カラスが白く染まったら
まるで全ての白を溶け込ませるような、やんわりと温かいミルクがカラスの好物だった。濃厚で程良い甘みがあれば、さらに良し。クチバシが湿り舌と馴染んでくるにつれて、心の袋を裏返しにされるような心地良さが訪れる。
この大きなコナラの樹の虚に作られたカフェは、ねぐらから少し遠くてもわざわざ来るだけの価値はあった。軽く疲れのたまった翼を休めながらホットミルクを一口ずつ味わい、午後のひとときをのんびりするのが毎日の日課である。
今日もカラスはいつもの窓辺の席に座って、この後は何をしようかとぼんやり考えていた。そろそろ蓄えが無くなりそうだから木の実売りのリスのところへ行って、ドングリの細かく砕いたやつを三袋くらい買ってこようかとか、そんなことだ。
やがて太陽が傾いてきて、そろそろ木々が昼寝から目覚めるんじゃないかという頃になって、ようやくカラスは重い腰を上げた。
「お会計をお願いします」
……。
カウンターには誰もいない。
「あの、お会計をお願いします」
……。
カウンターには誰も出てこない。カラスは言葉を変えた。
「どなたかいらっしゃいませんか?」
「へーい」
気の抜けた返事をして、店主のオコジョが顔を出した。全身が艶のある白い毛で覆われているが、尻尾の先だけ墨に浸したように黒い。
「アルバイトのアカネズミはどこだ?」
「さぁ、どこでしょう?」
「『どこでしょう?』じゃねえよ。なんでちゃんと見ておかなかったんだ? 客だろうが。で、いくらだい?」
「ミルク一杯なので、300シランですね」
「じゃあ400シランだ」
「ええ、分かりました」
そう言うと黒の羽毛から財布を取り出して、500シラン硬貨を手渡した。
と同時にオコジョは、
「釣り銭だ」
と言いながら50シラン硬貨を投げつけると、黒い尻尾を床にダンダン叩きつけながら、すぐに奥へ引っ込んでしまった。
そう。
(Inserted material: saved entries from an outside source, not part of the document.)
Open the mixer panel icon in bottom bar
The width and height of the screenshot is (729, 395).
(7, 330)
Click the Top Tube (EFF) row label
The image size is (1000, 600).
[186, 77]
カラスは山の皆から嫌われていた。特に深い思考も経ずに、悪い奴だと思われていたからだ。でもカラスは誰かをアホォアホォと嘲ることもしなかったし、汚らしい身なりということもなかった。むしろ話しかけるときには必ず敬語であったし、背広を着こなした紳士の如く清潔な羽を持っていた。それに奉仕の精神というやつも持っていた。山の動物の中で一番というほどではなかったが、翼が汚れるのも躊躇わずに、さりげなく道の落ち葉を掃いたりしていた。
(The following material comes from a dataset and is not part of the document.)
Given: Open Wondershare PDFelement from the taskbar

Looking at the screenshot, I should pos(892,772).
そんなカラスなら友達の一人もいそうなものだが、この山では誰もがカラスを避けていた。厄介なのは、誰かが先導してやっているわけではないし、誰かが止めようと言う気もないということだった。そんな不条理を目の前にしたら文句の一つでも吐くのが常識だろうけれど、カラスはこう言ってすぐに頭から払ってしまう。
「自分はカラスなんだから、しょうがないのさ」
ただそんな言葉とは裏腹に、我慢を重ねたカラスの心の掃き溜めには黒い泥が積もり積もってしまっていた。もしそこに手を突っ込んで一掴みやろうものなら、掌の奥の方にズンと重い歪みを感じることになるだろう。圧力とも熱とも分からないそれは、やがて体全体を侵食して灰色のキノコが生えてくるような粘土にしてしまうのだ。そのことにカラスでさえも気付いていないのだけれど。
今日もまた、カフェを後にしたカラスは「しょうがない、しょうがない」と呟いた。空は快晴。落ち込んでいるよりは空を見上げている方が楽しいということを、いつの間にか覚えていた。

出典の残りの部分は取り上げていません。